Hey Blake,
I was born and raised in New Orleans, but now I live in Chicago and work as a trader at the Chicago Board of Trade. I did some research on the New Orleans Board of Trade (NOBOT) and found that it closed in the 1960s and can now be rented out for parties and such. I was wondering if you knew some details of what was traded there and how it compared in size and volume to the exchanges popular today. One last thing, why did it close? If it was still open, it might be nice to be able to work back home.
Joe Gulotta
Chicago
 |
| This cast-iron fountain from Spain greets visitors in the
courtyard in front of the New Orleans Board of Trade. |
Dear Joe,
Your Chicago Board of Trade -- still very active -- is the world's oldest futures and options exchange and dates back to 1848. It was always much larger than the NOBOT.
It was in 1880 that the Produce Exchange was founded, but the building wasn't constructed until 1883. Only in 1889 did it acquire the name of New Orleans Board of Trade.
Between the end of Reconstruction and the 1890s, New Orleans made giant strides, and the port showed steady increases in shipment abroad of the staples, cotton and cottonseed oil, the trade of coffee and sugar, exports of grain and imports of tropical fruit. The railroads played a major role in the city's grain trade and its ability to deliver huge quantities of bananas and other tropical fruits to the interior of the country. In the 1880s, there was a failure of grain harvests in Great Britain and Europe. This was fortunate for New Orleans because America was needed for its abundant wheat fields. New York and San Francisco were first and second, New Orleans ranked fifth in the nation in wheat exports.
Members of the original Produce Exchange of 1880 were active in politics and quarantine matters as well as commerce. To form a broader group, they united with the Chamber of Commerce and the Merchants and Manufacturer's Association to form the Board of Trade. The members of the Cotton Exchange and the Maritime Association also merged into the organization in 1898.
This new BOT became the voice of the business community and played an important role in the development of commerce. Among other things, it brought a Navy yard and dry dock to the city, secured public ownership of the wharves, and helped create the Louisiana State Railroad Commission. Although they did not come until the 20th century, a public belt railroad, a bridge over the Mississippi River and a railroad union terminal were improvements suggested by the board.

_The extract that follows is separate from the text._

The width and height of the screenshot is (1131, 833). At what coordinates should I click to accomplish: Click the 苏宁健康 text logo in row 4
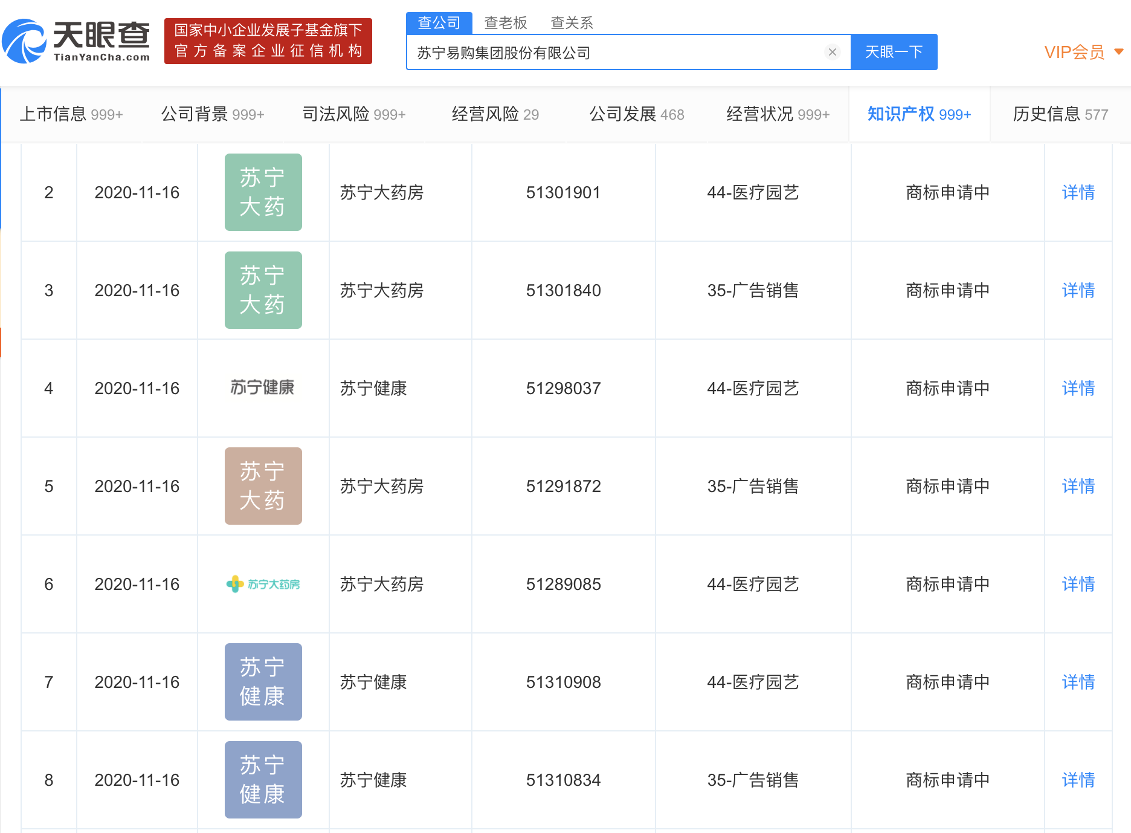[x=263, y=388]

A major renovation of the BOT building took place in 1951, and trading continued on the floor until the end of the 1960s, when it stopped on a large scale as it did not warrant the expense of maintaining the trading board and other facilities the Board owned.
At various times in its history, there was active trading of sugar, cotton, plywood, coffee and major stocks. For a while, the New Orleans Commodity Exchange began using the BOT building for its trading activities -- involving rice mostly -- but that ended in 1984 when the Exchange moved to Chicago.
Today, the NOBOT is a nonprofit organization with multiple purposes such as promoting the interests of commerce and trade, helping to move goods through the Port of New Orleans, maintaining a Marine Exchange to keep track of all ships entering and leaving the Mississippi River, and providing an active organization that allows the business interests of New Orleans to come together for the betterment of all.
The NOBOT building, which was last renovated in 1993, has several interesting features. The clerestory has a mural dome that was hand painted by a local artist in 1932. It took Alvin Sharpe about three months to complete the canvas, which was glued to the dome and then painted. Another feature is clocks, which have been in place since the construction of the building, that tell the time in New Orleans, New York and Rio de Janeiro, all important cities in the coffee trade. There also is a cast-iron fountain from Spain, which was purchased especially for the Board of Trade Plaza, which was dedicated in 1968.